-- Begin Page extract --

An essential function is to permit storage devices to communicate with each other and also with computer systems. SAN facilitates universal connectivity, linking many computers to many storage devices, and enabling devices and data to be shared.
Network-attached storage (NAS) employs a standard Ethernet connection with file-based shared storage services. NAS systems are not well suited for applications that must access block-level storage. NetApp has added block-level protocol to their NAS filers in order to attract a portion of profitable SAN market. NAS is both horizontally and vertically scalable by using large disks or through clustering.
Use Cases for NAS and SAN
High end NAS is occupied by businesses that have massive storage needs, including virtual machine images. Upper tier NAS offers rapid access and clustering capabilities.
The low end of the NAS market targets small businesses and home users requiring local shared storage. In this market segment cloud NAS is playing a greater part. NAS is often used for smart home functionality and for centralized storage. Related tasks include support for security systems, Internet of Things and storing and serving multimedia files.
SAN is likely to be appropriate in a data center supporting multiple critical applications for which downtime might be more than costly. Upfront costs for implementing a SAN-based disaster recovery solution are high, but so are the benefits. They can be recouped in a single hour when disaster strikes. A SAN-based disaster recovery solution can be the best insurance policy a company could have.
Convergence of Function
In the same way as NetApp, SAN vendors have been adding file-system protocol support to their SAN platforms. To gain market share, an ever increasing number of manufacturers of shared storage platforms are supporting both block and file level protocols. With SAN and NAS each striving to support their rival’s storage architecture, the world of network storage appears to be converging.
Many Common Features – Choose Most Appropriate for Target Function
NAS and SAN systems have much in common. They share features like snapshots, thin provisioning and replication. Companies that need to process unstructured data, such as text-heavy data, will find NAS a substantially better choice than SAN. With SAN, it’s easier to share block-level storage, SAN being more versatile than NAS – its primary use is for data consolidation. Both SAN and NAS offer shared storage.

-- End Page extract --
-- Begin Task inputs --

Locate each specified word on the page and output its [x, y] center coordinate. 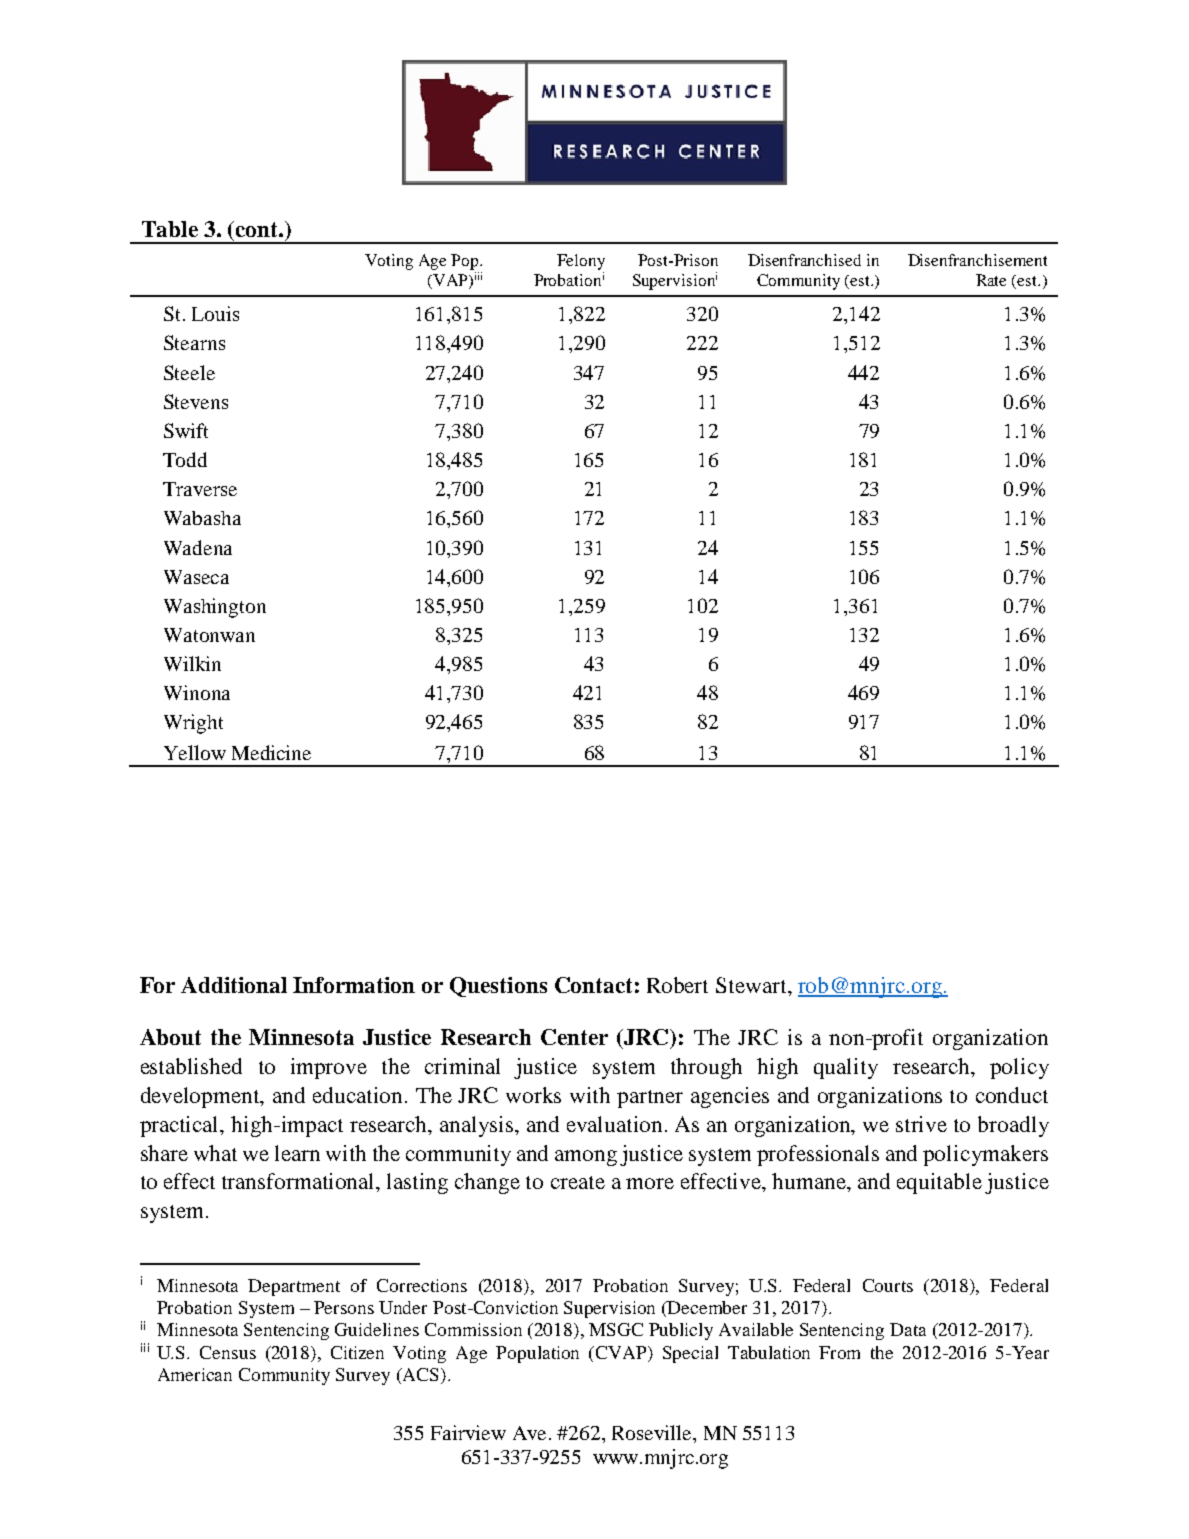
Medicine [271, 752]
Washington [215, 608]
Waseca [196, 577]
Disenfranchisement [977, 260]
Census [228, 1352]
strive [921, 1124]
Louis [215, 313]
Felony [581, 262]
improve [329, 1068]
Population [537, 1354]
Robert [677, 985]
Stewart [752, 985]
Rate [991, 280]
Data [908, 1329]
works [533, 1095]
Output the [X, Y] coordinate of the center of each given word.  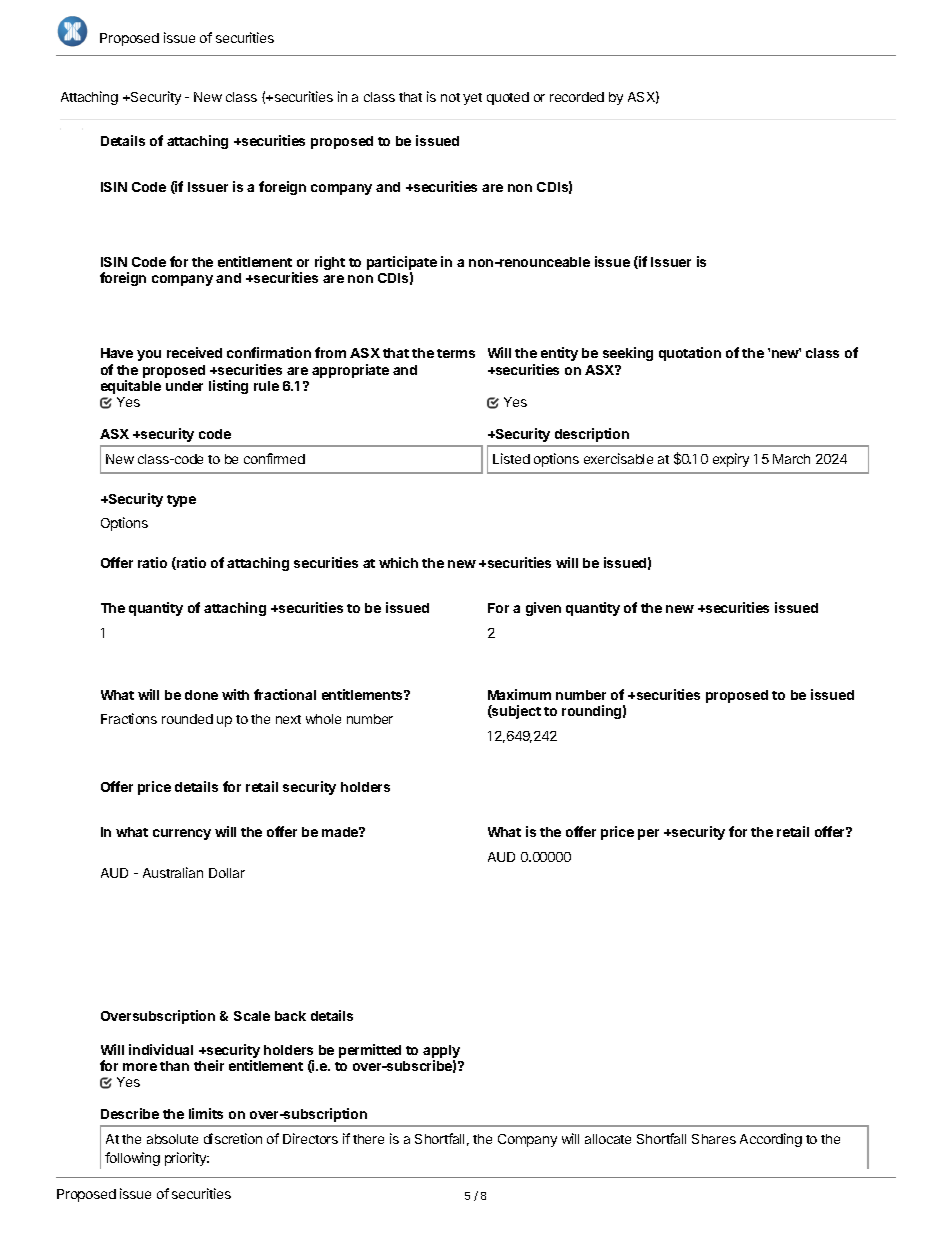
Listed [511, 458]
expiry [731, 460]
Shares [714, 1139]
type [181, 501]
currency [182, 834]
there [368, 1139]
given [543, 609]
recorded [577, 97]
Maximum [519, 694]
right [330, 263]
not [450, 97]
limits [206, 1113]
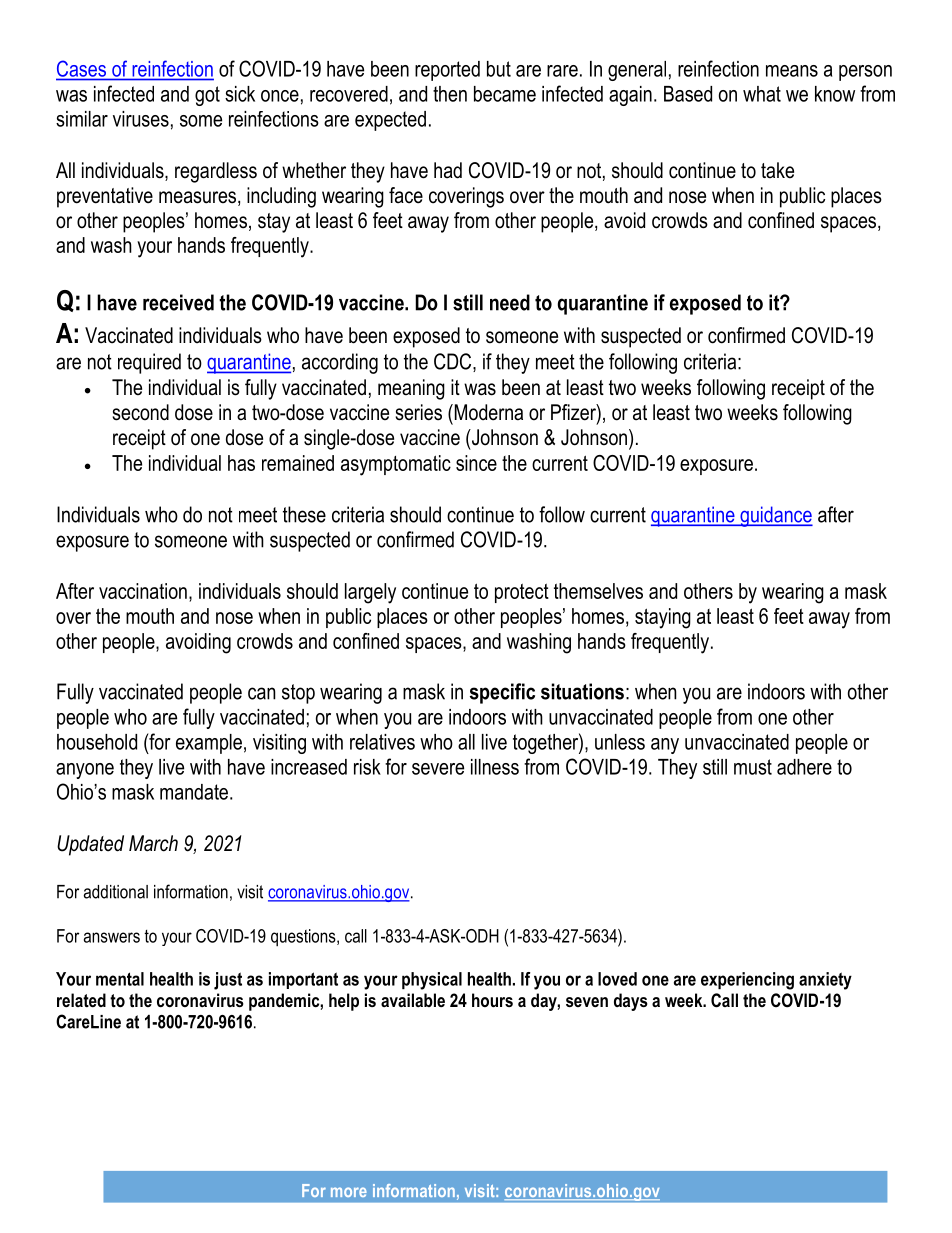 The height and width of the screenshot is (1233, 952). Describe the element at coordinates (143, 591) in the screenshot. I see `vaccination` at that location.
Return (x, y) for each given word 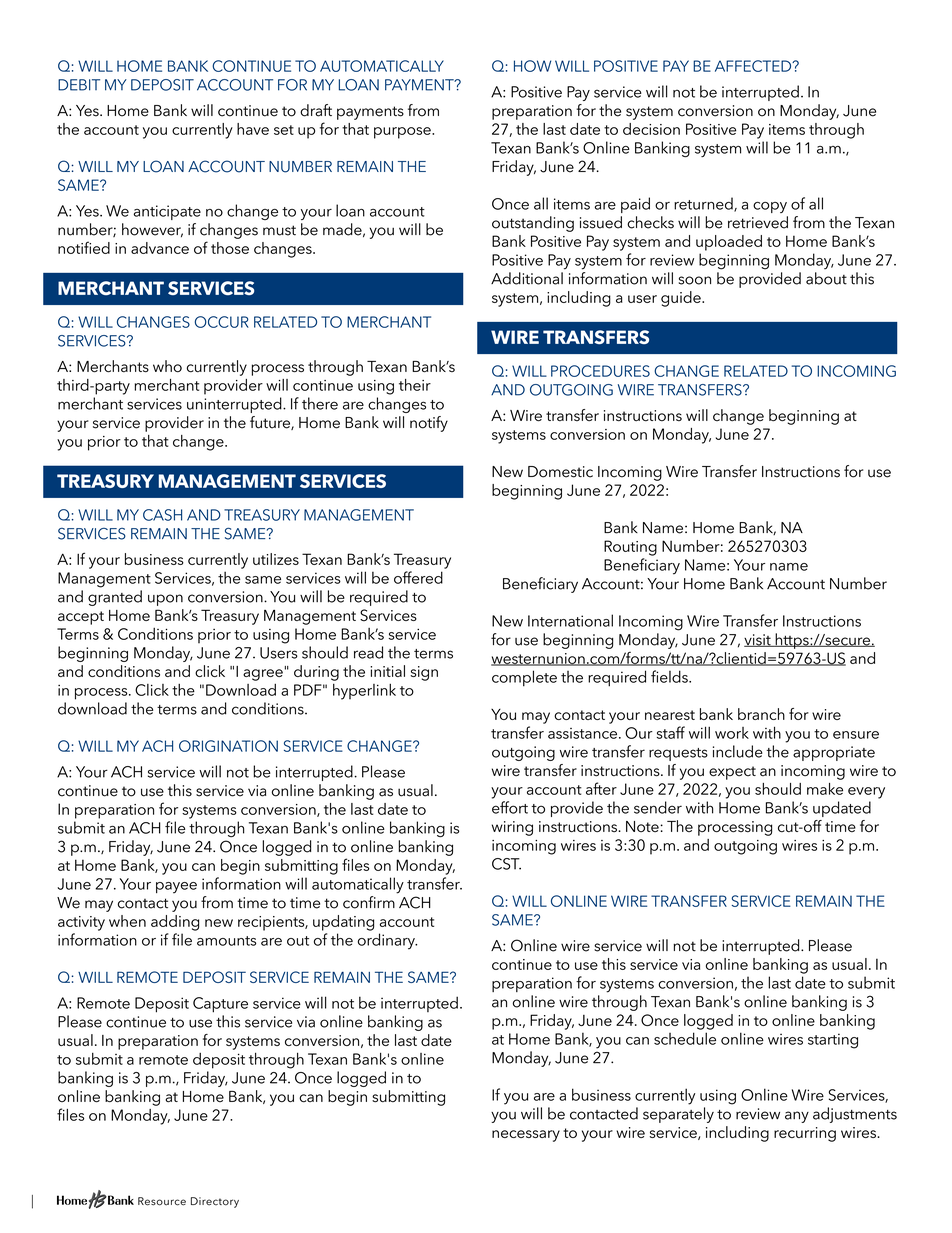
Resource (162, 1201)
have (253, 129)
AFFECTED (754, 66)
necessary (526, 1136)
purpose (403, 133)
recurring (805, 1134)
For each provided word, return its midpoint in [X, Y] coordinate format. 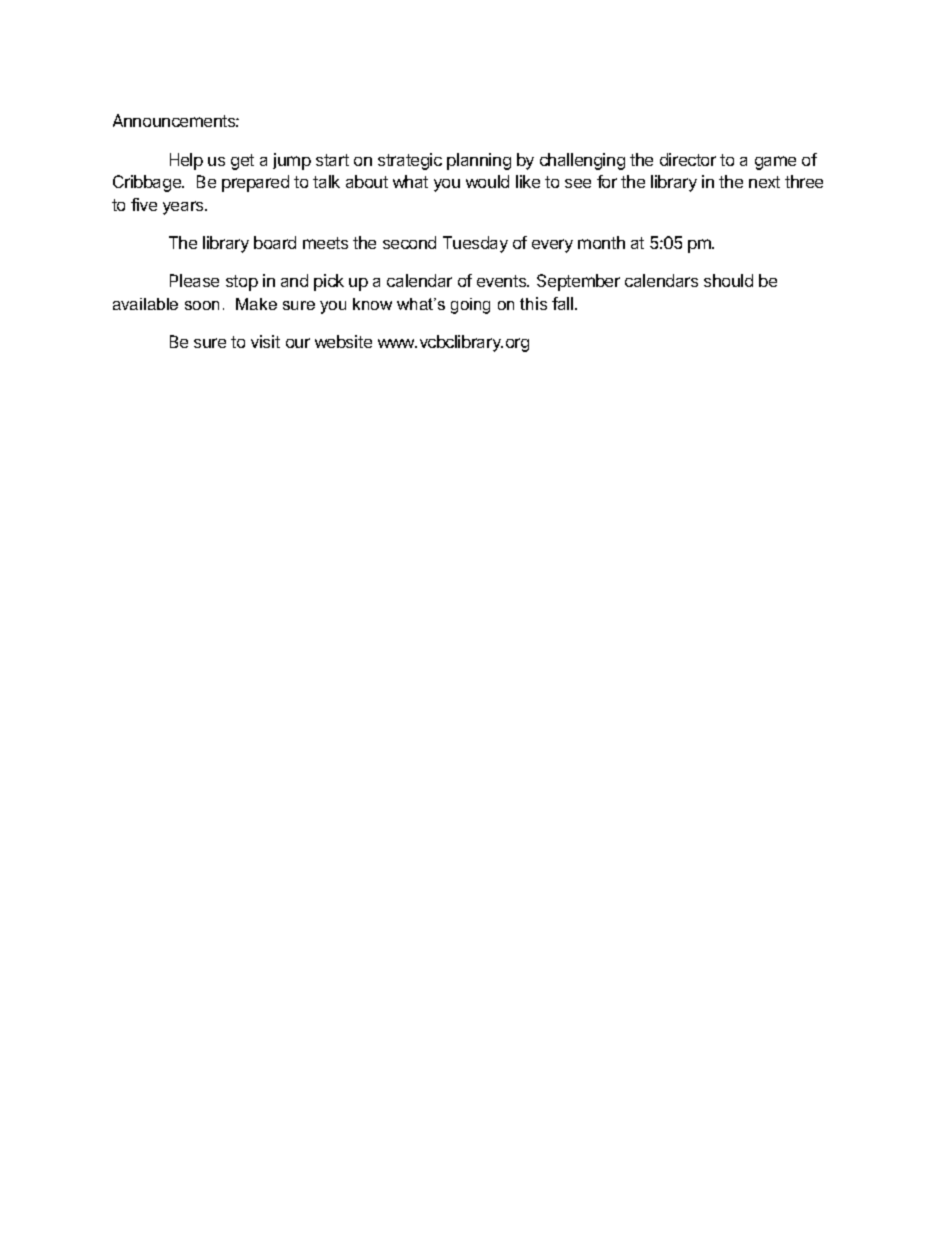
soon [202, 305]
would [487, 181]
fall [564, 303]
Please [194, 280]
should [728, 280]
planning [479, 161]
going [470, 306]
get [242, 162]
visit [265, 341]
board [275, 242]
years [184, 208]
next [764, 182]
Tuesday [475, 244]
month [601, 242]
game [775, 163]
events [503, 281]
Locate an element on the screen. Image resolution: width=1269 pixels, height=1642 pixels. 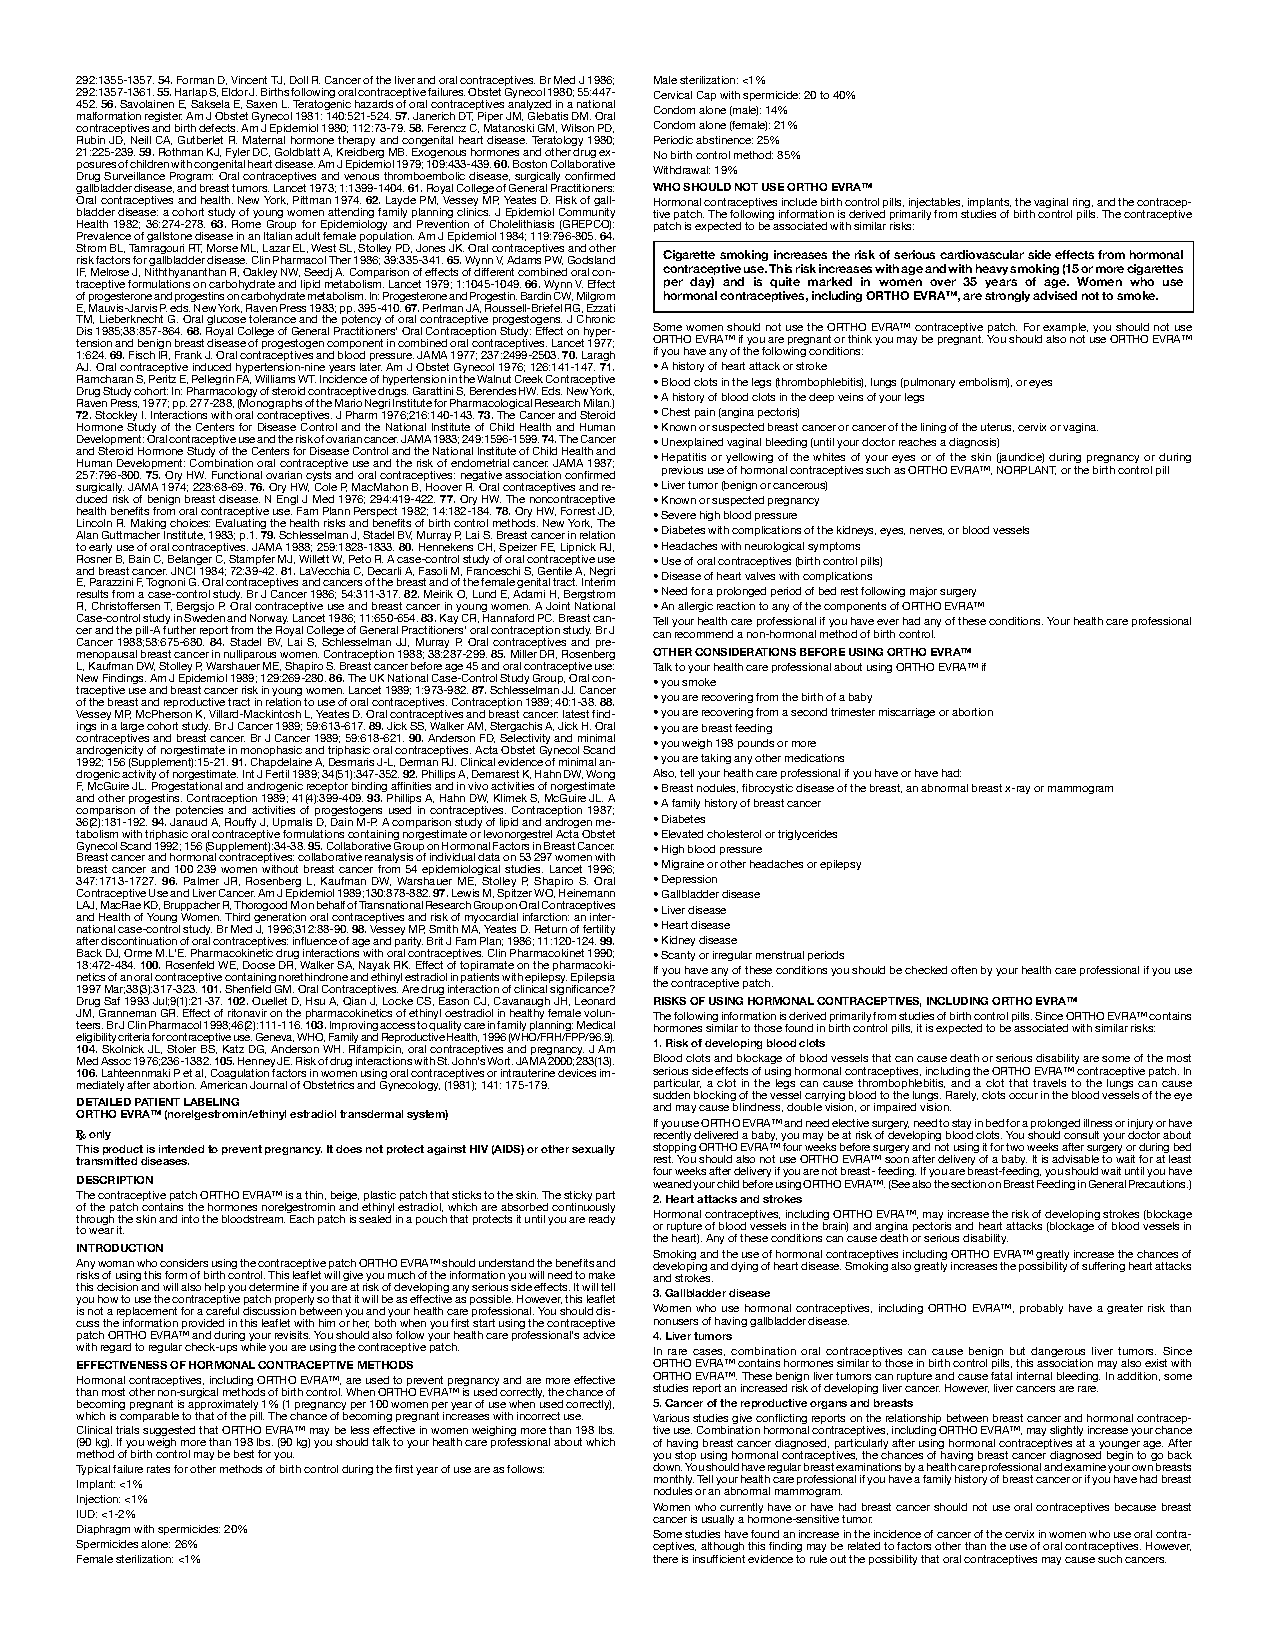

-- End Task inputs --

Required actions:
A – According to the storage networking text, why did NetApp add block-level protocol to its NAS filers?
B – Resize the records, starting with the line containing "Louis [215, 313]" and ending with the line containing "not [450, 97]", with both lines included. Multiply every coordinate in the answers by 2.3 and round to whole numbers, with halves rounding up. Reproduce all of these lines, including the requests, and leave out the pictures.

Set of answers:
A – NetApp added block-level protocol to its NAS filers to win part of the profitable SAN market.

B –
Louis [495, 720]
Felony [1336, 603]
improve [757, 2456]
Population [1235, 3114]
Robert [1557, 2266]
Stewart [1730, 2266]
Rate [2279, 644]
Data [2088, 3057]
works [1226, 2519]
Output the [X, Y] coordinate of the center of each given word.  
Listed [1175, 1053]
expiry [1681, 1058]
Shares [1642, 2620]
type [416, 1152]
currency [419, 1918]
there [846, 2620]
given [1249, 1401]
recorded [1327, 223]
Maximum [1194, 1596]
right [759, 605]
not [1035, 223]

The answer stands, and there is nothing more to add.